Dexamethasone influences FGF-induced responses in lens epithelial explants and promotes the posterior capsule coverage that is a feature of glucocorticoid-induced cataract

- Aberrant lens cell behaviour is the basis for development of glucocorticoid (GC)-induced cataract.
- Rat lens epithelial explants were used to assess the effects of dexamethasone (DEX) on FGF2-induced lens cell behaviour.
- The results show DEX promotes cell proliferation and cell coverage but inhibits cell elongation in the presence of FGF2.
- The results provide insights into the molecular mechanism underlying GC-induced cataract.

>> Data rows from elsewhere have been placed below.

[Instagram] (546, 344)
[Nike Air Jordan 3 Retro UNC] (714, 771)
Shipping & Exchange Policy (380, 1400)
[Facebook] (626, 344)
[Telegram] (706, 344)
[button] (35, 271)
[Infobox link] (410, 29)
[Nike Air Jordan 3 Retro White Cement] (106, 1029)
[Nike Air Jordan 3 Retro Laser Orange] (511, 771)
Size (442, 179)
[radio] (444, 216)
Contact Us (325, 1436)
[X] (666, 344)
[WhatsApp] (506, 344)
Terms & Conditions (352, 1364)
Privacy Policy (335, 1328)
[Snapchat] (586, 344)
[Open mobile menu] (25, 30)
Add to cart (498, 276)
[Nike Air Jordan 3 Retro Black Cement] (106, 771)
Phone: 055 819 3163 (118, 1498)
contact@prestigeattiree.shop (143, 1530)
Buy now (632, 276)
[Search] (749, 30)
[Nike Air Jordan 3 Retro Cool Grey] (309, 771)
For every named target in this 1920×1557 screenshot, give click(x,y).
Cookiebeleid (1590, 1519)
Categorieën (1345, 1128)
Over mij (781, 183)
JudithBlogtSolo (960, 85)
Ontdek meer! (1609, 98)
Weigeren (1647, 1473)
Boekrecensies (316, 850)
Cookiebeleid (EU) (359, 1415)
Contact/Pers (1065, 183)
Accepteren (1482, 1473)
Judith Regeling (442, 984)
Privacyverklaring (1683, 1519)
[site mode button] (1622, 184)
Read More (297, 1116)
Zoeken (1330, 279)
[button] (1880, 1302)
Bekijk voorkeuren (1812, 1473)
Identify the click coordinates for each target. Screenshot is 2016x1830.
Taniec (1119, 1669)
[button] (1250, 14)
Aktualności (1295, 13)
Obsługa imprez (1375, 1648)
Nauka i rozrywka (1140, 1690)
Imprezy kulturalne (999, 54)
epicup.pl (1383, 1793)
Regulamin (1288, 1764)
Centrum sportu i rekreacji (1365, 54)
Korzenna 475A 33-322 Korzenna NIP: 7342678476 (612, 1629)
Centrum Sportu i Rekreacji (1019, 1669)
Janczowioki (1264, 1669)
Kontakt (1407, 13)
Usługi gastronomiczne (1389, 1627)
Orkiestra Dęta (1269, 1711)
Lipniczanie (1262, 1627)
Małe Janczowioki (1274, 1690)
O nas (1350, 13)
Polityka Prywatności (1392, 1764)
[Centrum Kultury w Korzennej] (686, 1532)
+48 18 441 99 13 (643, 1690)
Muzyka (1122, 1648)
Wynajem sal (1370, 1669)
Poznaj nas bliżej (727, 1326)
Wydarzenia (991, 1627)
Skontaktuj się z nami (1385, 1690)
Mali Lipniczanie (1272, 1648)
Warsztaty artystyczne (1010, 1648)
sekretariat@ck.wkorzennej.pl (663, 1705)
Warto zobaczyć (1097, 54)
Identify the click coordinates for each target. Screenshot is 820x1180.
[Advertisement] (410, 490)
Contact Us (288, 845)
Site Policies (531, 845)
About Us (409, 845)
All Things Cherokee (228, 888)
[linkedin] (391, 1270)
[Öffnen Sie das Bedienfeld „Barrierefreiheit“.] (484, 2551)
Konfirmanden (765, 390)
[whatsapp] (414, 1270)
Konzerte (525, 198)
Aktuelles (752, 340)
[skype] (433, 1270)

Aberrant spreading of lens epithelial cells along the posterior capsule is the basis for development of glucocorticoid (GC)-induced cataract; the resulting foci of nucleated cells at the posterior pole causing disruptions to normal lens cellular architecture. In this study, rat lens epithelial explants were used to assess the effects of dexamethasone (DEX), a widely used synthetic GC, on FGF2-induced lens cell proliferation and elongation as well as the ability of lens cells to spread and cover the posterior capsule. In the presence of FGF2, DEX significantly promoted lens cell proliferation after 48 h. Cell coverage of the posterior capsule was also enhanced during 5 days culture. In contrast, cell elongation was retarded by the inclusion of DEX. In the absence of FGF2, DEX had no marked effects on any of these cellular processes. Thus, in the presence of FGF2, DEX promoted cell proliferation and posterior capsule coverage but inhibited cell elongation. These results provide insights into the molecular mechanism underlying GC-induced cataract in humans.